Jonathan McKeown
Shipwreck
Make thee an ark of gopher wood …
– Genesis 6: 14
Any man’s death diminishes me, because I am involved in mankind
– John Donne[i]
Something has shifted. The tide has turned. Each time I look up, – over blurry rims of my reading glasses, imperceptibly, more jagged rocks have appeared. As if growing from the soft-skinned sand, rugged shoulders slowly rise, wrapped in matted furs of wrack, bedraggled, bladder-beaded rosaries, entangled, broken, strewn about, among – wearing stony expressions like faces forged in the long nightmare of history. Just beyond a crooked line of shivering pools, another scrum of waves packs down, spume-crested, curve-backed, sand-hauling; a great unfathomable mother withdraws.
jenny wren watching waves through dune grass
I am nestled at the sandy foot of a precipice off Melville Point, reading. This is not Cape Cod, and I am only holidaying here. But against the many voices and soughing surf and wind I have lashed myself to the mast of Thoreau. It is a stoic tone in which he describes the scene: the wreckage of the brig St John, from Galway, in Ireland – laden as it had been with emigrants (fleeing, I gather, the great potato famine, since the year, he tells us, was 1849): the sight of the rough wooden boxes on the beach and the people of Cohasset coming and going, dealing with the business. In an age of aeronautics and GPS technology, such vivid episodes would be lost in Lethean depths were it not for shipwrights like Thoreau: a vessel like Cape Cod can bear one back across a sea of time: the “many marble feet” he witnessed, or “the coiled-up wreck of a human hulk, gashed by the rocks or fishes … with wide-open and staring eyes, yet lustreless, dead-lights.” “Sometimes there were two or more children, or a parent and a child, in the same box, and on the lid would perhaps be written with red chalk, ‘Bridget such-a-one, and sister’s child’” – the full significance of the red inscription he discovered afterward: “I have since heard … that a woman who had come over before, but had left her infant behind for her sister to bring, came and saw in one [coffin], – probably the one whose superscription I have quoted, – her child in her sister’s arms, as if the sister had meant to be found thus; and within three days after, the mother died from the effect of that sight.”[ii]

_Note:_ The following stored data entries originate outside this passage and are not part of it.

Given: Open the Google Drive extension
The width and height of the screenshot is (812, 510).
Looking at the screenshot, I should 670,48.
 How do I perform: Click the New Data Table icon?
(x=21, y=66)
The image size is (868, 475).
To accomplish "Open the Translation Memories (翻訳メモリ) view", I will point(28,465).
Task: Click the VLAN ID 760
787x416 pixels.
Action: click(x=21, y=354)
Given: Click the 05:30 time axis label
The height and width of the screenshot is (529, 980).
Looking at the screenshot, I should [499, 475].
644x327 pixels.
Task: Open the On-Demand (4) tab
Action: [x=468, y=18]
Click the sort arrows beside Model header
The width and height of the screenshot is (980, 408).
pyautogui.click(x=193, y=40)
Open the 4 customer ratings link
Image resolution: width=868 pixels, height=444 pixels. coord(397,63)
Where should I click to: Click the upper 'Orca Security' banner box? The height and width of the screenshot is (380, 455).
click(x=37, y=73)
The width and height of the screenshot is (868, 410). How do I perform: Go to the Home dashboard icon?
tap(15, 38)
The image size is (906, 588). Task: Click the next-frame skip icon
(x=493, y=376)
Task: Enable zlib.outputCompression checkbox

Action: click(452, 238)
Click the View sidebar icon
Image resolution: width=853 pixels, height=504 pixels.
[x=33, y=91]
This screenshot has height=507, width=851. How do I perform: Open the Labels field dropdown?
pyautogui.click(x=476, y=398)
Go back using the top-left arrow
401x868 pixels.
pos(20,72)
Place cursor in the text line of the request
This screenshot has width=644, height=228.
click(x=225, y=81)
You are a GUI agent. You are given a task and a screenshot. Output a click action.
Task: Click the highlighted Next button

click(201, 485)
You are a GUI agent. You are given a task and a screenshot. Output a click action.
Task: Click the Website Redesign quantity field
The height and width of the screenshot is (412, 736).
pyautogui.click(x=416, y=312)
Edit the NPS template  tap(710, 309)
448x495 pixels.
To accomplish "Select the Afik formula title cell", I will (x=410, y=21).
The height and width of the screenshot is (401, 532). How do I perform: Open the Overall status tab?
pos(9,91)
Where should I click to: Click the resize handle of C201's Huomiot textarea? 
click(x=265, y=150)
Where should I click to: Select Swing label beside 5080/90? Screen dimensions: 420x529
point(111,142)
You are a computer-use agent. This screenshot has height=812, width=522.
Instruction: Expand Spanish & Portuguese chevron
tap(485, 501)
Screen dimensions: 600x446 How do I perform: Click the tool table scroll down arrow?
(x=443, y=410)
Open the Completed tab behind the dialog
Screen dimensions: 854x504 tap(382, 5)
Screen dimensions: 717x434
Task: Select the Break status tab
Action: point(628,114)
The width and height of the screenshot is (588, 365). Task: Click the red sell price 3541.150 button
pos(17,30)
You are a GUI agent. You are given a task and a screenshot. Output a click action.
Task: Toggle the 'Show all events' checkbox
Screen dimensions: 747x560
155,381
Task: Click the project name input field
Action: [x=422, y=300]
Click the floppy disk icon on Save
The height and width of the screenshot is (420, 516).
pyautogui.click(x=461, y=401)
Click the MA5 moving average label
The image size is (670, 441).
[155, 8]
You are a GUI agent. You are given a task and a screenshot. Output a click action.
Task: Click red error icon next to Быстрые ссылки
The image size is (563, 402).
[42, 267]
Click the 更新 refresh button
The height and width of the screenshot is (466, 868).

From this woman’s despair I look up again, allowing it time to sink in: A lone gull – cruciform, wind-buoyed, head hung, – wings a low wafty way above the spray, beneath the sun.
strange star hiding every night behind another day
headland monument
the roots this rust-scabbed anchor
has ploughed among
Notes:
[i] From Meditation XVII, in Devotions Upon Emergent Occasions.
[ii] From the chapter, “The Shipwreck” in Cape Cod, by Henry David Thoreau.